Leaving out all pictures, return exactly the lines from the one that contains "Task: Click the blue down arrow icon" through the end of the data below.

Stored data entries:
============================================================

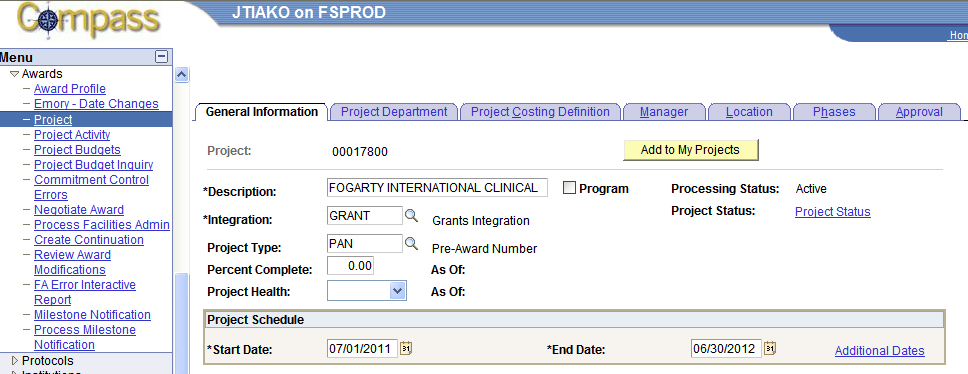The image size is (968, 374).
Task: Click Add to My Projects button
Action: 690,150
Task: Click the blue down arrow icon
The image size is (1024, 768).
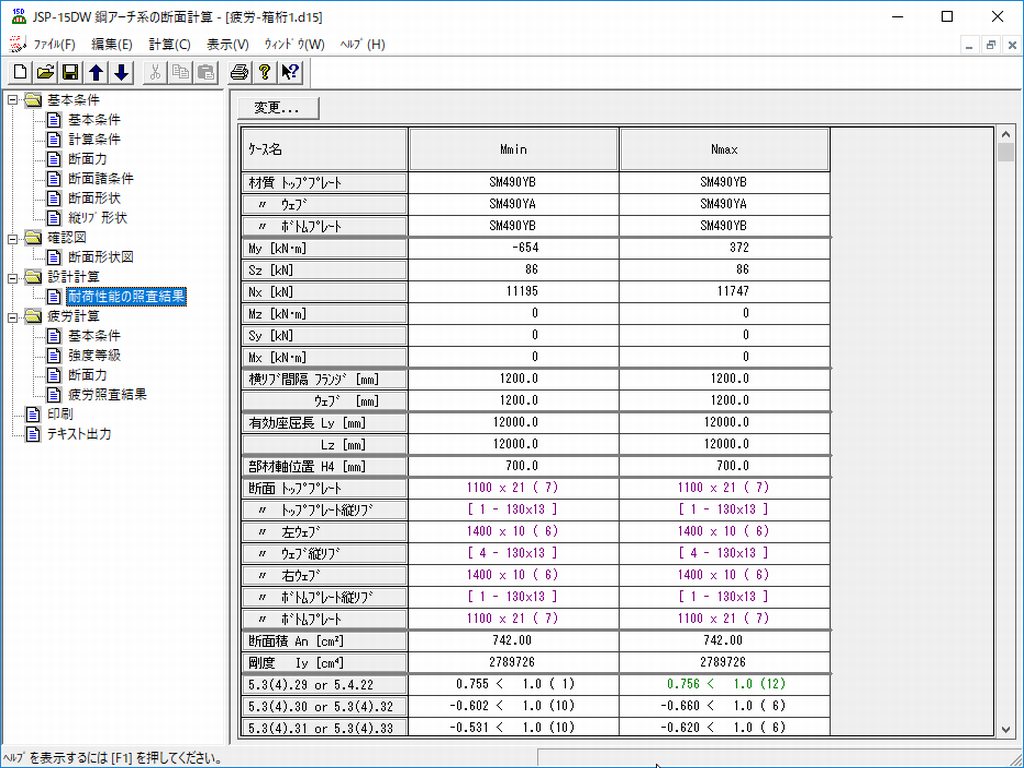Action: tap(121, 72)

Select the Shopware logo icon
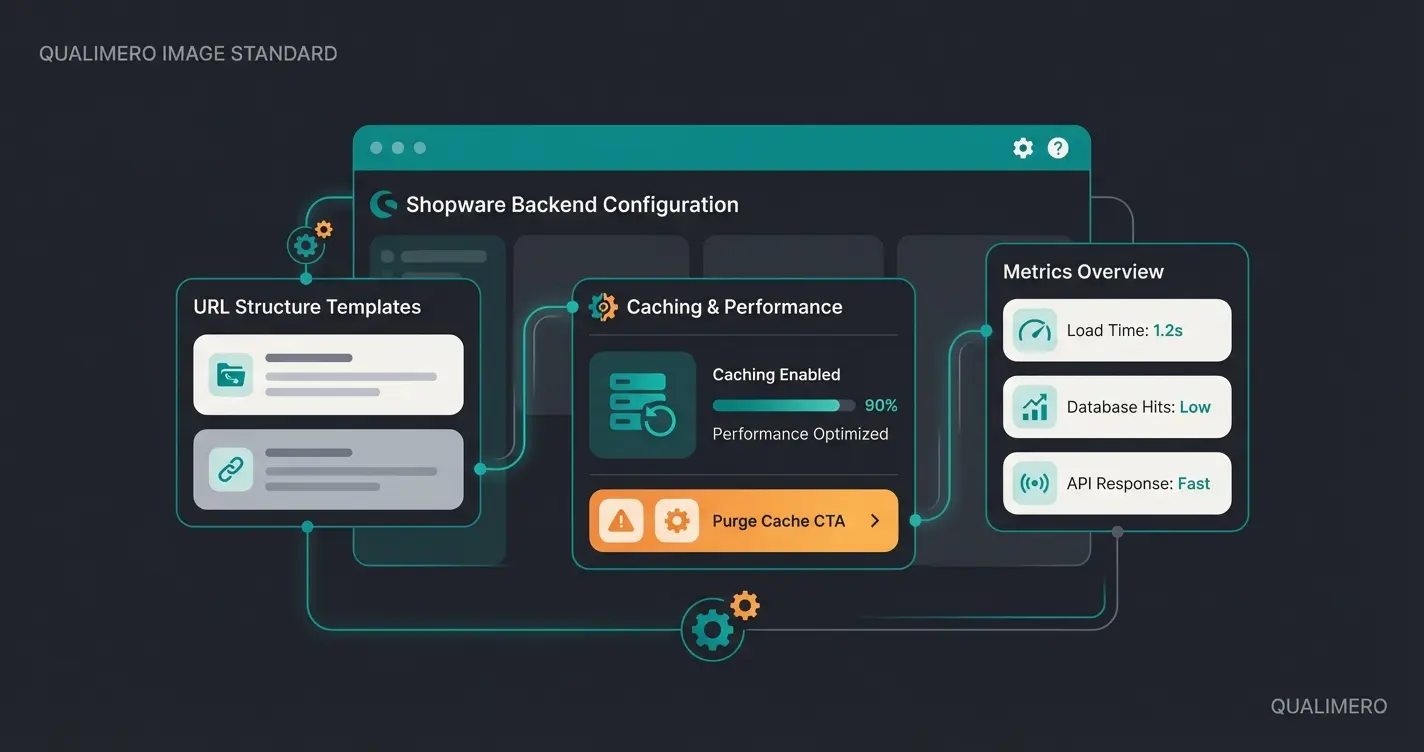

============================================================

- Task solution
Task: Click the blue down arrow icon
The image size is (1024, 768).
Action: tap(121, 72)

Select the Shopware logo icon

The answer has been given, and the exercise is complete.